Figure 4. LN1 Changes the Ratio of XPO6 to N-Actin in Opposite Directions in Nonmalignant and Malignant Cells.

(A) Left: western blot of total S1 cell lysate showing the changes in XPO6 content after addition of LN1 (three independent experiments). Tubulin was used as a loading control. Right: co-immunoprecipitation of myc-tagged actin reveals actin interaction with XPO6 in the nuclear fraction of S1 cells after LN1 treatment (two independent experiments). In nonmalignant cells, LN1 increases both XPO6 expression and the XPO6 to N-actin ratio (normalization of XPO6 levels to myc-tagged actin) in the co-immunoprecipitation pellet (see also Figure S3D).

(B) Left: representative images of cells stained for XPO6 (green) and lamin-B (red) showing an increase in localization of XPO6 at the nuclear lamina (NL) region after LN1 treatment. Arrowheads denote the localization of the nuclear lamina based on lamin-B staining (above). Right: quantification of the fluorescence intensity of XPO6 detected at the nuclear lamina region (10 cells assayed/time point from three independent experiments).
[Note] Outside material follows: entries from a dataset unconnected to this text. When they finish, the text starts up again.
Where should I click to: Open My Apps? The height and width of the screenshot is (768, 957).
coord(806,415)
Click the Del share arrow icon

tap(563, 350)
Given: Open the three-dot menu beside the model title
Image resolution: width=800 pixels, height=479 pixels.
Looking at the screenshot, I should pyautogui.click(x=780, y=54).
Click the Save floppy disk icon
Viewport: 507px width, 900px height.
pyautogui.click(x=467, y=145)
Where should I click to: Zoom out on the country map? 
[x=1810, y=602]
(C) LN1 reduces both XPO6 expression and its interaction with N-actin in malignant cells. Left: western blot of total T4-2-cell lysate showing the decrease of XPO6 after LN1 treatment. Tubulin was used as a loading control. Right: co-immunoprecipitation of myc-tagged actin revealing actin interaction with XPO6 in the nuclear fraction of T4-2 cells after LN1 treatment.

(D) The distribution of XPO6 remains unchanged in T4-2 cells after LN1 treatment. Left: Representative images of IF showing the localization of the XPO6 in T4-2 cells. Right: quantification of XPO6 at the nuclear lamina region of T4-2 cells (10 cells assayed/time point from three independent experiments).

Data are expressed as mean ± SEM. ***p < 0.0001; n.s., no statistical significance. Scale bars, 5 μm.